Every year, we hear the same thing. We are constantly being told that the fares go back into the rail industry, but after yet another year of strikes, delays, cancellations, overcrowding and timetable changes, commuters are left asking are we ever actually going to see this money being put to good use. Twitter user ‘Learn On The Train’ is an annual ticket holder for the Brighton to London Service, who will be paying £4,980 for the ticket this year, keeps track of every train they get and whether or not it’s on time. On December 20, 2019, they stated that out of 1736 trains taken, only 513 of them had been on time and that it had been 62 train journeys since the last on time service. Why are people having to pay so much for a service that doesn’t meet expected standards?

Talking on BBC Breakfast on January 2nd, 2020, Transport Secretary Grant Shapps said that the government was committed to ‘putting passengers first’. He told the programme that the fare increases would allow for investment in the railway service that would see great improvements stating that ‘these changes are going to take time, but I think people will see things moving in the right direction’.

Transport Focus, an independent watchdog, has stated that 47% of train journeys are rated as satisfactory value for money by passengers. David Sidebottom, the watchdog’s director said that ‘after a year of pretty poor performance in some areas, passengers just want a consistent day-to-day service they can rely on and a better chance of getting a seat’. Sidebottom also encourages passengers who have faced delays to claim compensation in order to ‘offset’ the cost of fare rises.

Robert Nisbet, director of nations and regions for Rail Delivery Group, said that rail companies are investing in improving journeys whilst holding the fare increases below inflation, stating that 2020 will see a thousand new weekly services and a thousand more carriages added to the fleet. Talking to BBC Radio 4’s Today programme, he said that ‘There is a record level of investment going into the railway at the moment. For people who do suffer from poor punctuality in areas of the country, that could be for a variety of different reasons, we apologise. We are looking at trying to make punctuality much better across the board’.

I travel on the railway quite regularly on some of the country’s main lines, travelling from Exeter to London a number of times a year, and from this I have seen the worst of the rail industry. I have seen the overcrowding at Waterloo Station in the morning rush hour as trains are delayed and cancelled, I have sat on the floor in the space by the toilets between Exeter St David’s and Bristol Temple Meads because there wasn’t enough carriages on the service and I have seen a train from Exeter to London be reduced to standing room only less than half way through a three-and-a-half-hour journey. Why is it still like this when we are paying so much more for our tickets?

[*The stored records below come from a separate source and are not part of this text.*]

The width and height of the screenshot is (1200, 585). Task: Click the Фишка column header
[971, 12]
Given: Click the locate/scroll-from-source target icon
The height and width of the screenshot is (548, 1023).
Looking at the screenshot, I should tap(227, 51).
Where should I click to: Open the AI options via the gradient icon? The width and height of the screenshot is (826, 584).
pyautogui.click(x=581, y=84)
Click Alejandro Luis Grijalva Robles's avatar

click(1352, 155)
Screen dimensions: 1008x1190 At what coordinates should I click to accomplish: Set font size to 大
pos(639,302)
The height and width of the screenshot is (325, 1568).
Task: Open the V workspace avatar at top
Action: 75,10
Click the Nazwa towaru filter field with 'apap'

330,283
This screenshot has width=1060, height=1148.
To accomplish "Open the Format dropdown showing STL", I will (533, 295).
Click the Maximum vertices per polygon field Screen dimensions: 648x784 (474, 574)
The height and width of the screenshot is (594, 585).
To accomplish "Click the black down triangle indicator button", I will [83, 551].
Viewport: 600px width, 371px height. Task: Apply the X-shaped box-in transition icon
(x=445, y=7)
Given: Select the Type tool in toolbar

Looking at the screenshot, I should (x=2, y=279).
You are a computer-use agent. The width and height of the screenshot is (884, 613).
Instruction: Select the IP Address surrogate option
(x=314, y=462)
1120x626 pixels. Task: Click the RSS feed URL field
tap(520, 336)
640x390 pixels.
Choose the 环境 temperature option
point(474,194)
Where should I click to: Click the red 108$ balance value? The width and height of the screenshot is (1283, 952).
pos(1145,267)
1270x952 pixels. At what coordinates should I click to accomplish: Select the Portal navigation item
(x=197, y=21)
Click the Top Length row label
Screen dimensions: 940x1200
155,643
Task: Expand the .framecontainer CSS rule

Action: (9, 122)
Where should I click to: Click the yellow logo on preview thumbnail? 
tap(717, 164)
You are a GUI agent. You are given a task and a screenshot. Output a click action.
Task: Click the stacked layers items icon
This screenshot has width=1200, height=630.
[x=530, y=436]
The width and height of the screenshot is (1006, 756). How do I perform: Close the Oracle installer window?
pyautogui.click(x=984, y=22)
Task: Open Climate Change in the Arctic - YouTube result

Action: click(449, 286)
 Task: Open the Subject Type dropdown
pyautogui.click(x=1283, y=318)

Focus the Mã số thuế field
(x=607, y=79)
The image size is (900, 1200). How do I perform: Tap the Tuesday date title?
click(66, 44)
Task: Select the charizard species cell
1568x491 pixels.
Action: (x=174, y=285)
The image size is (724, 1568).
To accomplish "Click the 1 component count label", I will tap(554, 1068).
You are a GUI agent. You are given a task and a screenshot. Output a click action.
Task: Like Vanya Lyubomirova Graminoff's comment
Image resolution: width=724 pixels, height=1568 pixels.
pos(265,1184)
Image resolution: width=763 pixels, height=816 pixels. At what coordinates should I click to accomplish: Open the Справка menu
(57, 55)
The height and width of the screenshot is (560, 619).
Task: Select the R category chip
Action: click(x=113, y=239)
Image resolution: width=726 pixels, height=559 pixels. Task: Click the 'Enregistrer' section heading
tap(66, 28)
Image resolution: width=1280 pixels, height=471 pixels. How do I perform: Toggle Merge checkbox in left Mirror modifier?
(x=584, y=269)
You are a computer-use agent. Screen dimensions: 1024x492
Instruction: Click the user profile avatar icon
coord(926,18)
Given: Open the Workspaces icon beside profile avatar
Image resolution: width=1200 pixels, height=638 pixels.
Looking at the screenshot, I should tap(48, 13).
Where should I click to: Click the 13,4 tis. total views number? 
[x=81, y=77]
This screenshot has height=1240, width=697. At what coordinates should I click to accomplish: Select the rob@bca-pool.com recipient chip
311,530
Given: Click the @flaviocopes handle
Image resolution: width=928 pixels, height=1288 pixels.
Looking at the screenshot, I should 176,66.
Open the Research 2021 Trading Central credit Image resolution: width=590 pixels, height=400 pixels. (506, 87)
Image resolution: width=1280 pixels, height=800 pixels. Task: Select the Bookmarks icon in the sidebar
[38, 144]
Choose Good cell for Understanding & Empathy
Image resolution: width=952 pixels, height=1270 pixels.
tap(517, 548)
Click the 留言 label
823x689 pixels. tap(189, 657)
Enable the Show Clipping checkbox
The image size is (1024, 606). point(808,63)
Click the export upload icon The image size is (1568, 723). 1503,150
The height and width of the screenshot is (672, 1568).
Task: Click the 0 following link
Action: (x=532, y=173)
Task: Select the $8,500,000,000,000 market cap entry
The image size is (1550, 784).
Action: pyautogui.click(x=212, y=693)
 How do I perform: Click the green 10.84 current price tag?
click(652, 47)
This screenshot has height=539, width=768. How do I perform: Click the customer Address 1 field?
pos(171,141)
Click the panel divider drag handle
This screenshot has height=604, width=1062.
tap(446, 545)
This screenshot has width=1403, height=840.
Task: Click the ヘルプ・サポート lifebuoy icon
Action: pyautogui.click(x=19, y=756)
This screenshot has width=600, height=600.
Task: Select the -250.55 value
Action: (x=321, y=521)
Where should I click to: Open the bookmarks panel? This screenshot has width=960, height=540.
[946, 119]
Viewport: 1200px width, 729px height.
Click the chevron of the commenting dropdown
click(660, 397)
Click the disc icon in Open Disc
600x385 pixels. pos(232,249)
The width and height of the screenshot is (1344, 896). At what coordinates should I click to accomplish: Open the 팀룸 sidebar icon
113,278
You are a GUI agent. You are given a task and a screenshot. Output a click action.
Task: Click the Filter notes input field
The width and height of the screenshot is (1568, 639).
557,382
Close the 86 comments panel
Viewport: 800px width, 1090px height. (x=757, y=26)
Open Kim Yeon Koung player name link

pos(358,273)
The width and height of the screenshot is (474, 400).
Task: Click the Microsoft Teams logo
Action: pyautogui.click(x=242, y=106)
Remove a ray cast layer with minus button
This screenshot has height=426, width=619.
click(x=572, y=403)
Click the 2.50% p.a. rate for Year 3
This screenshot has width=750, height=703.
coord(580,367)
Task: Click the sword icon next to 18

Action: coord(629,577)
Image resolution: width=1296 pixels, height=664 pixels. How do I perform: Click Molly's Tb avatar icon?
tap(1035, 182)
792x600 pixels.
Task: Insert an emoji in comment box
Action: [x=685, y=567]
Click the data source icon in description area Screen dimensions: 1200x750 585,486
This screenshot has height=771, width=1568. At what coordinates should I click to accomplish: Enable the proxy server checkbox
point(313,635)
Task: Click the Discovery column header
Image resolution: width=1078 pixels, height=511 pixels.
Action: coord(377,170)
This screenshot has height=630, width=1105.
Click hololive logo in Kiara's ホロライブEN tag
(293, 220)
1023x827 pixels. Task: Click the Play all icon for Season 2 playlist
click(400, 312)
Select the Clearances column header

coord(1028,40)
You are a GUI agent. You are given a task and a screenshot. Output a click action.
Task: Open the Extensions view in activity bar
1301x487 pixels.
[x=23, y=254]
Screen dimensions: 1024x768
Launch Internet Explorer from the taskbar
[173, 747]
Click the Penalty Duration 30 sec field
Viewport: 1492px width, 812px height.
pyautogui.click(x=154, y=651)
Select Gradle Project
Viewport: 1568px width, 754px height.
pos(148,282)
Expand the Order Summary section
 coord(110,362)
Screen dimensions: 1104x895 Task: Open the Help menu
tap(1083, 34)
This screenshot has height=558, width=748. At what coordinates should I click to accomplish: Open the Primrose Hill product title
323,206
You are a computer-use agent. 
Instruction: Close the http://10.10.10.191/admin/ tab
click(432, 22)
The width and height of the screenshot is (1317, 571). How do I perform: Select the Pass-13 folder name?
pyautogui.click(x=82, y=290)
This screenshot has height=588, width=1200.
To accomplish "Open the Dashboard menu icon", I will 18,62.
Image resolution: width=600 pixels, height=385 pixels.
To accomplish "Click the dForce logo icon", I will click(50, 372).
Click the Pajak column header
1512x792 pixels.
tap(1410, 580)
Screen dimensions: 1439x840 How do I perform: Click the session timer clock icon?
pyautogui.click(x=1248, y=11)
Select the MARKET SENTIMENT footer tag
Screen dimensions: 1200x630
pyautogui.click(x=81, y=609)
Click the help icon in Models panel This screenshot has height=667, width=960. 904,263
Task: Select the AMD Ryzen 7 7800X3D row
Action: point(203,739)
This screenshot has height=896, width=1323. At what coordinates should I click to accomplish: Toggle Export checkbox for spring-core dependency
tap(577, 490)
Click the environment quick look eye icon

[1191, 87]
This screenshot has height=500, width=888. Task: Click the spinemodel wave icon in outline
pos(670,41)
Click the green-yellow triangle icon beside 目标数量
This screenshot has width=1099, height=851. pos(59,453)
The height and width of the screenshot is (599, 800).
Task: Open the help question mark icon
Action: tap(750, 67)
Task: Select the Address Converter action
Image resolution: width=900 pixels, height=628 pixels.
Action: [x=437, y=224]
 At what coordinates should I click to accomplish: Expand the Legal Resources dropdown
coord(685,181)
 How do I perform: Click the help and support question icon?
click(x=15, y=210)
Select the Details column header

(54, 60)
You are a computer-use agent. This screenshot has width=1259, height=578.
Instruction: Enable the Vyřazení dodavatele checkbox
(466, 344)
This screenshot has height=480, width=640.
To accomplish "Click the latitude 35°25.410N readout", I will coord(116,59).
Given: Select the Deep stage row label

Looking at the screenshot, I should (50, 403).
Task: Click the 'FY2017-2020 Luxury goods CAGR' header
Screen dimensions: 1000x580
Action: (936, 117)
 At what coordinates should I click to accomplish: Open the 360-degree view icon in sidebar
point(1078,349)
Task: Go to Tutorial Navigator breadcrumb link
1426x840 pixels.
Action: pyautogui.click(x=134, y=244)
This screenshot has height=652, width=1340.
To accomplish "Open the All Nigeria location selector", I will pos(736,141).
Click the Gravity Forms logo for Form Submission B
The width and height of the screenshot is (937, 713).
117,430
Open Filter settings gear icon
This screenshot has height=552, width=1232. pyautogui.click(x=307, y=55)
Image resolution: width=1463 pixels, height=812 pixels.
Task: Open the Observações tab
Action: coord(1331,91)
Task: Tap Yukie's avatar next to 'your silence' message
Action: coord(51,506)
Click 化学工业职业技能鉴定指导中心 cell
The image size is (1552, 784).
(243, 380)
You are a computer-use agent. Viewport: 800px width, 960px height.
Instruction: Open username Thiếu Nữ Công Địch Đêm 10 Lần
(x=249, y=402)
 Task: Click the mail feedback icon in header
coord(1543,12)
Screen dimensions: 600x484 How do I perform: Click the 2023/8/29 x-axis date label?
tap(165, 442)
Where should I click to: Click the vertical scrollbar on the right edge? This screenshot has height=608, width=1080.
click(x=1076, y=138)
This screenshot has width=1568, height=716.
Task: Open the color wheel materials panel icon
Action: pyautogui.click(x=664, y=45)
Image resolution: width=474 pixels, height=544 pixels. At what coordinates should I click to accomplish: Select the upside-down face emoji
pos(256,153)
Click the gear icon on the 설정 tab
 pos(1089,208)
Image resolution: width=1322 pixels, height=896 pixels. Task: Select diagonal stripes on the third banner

Across Europe, rail travel is much cheaper, and it would appear that the journeys are also much smoother. So why are commuters in the UK being charged so much for a service with so many problems? For example, passengers commuting between Velletri and Rome (a 23-mile journey) pay £442 a year for a season ticket, whilst travellers commuting the same distance between Wokingham and London Waterloo face having to pay more than £3,000 a year. A similar amount in Germany would purchase a travel card allowing travel across the entire rail network.

As we move into another year and have to face paying more for our rail travel, is it really any surprise that commuters are becoming increasingly unhappy? It would appear that we can only hope that we are actually going to start to see some changes in the railway service. People want to do their bit and choose the more environmentally friendly mode of transport, but they also want a seat, get to their destination on time and not be charged an extortionate amount for the privilege.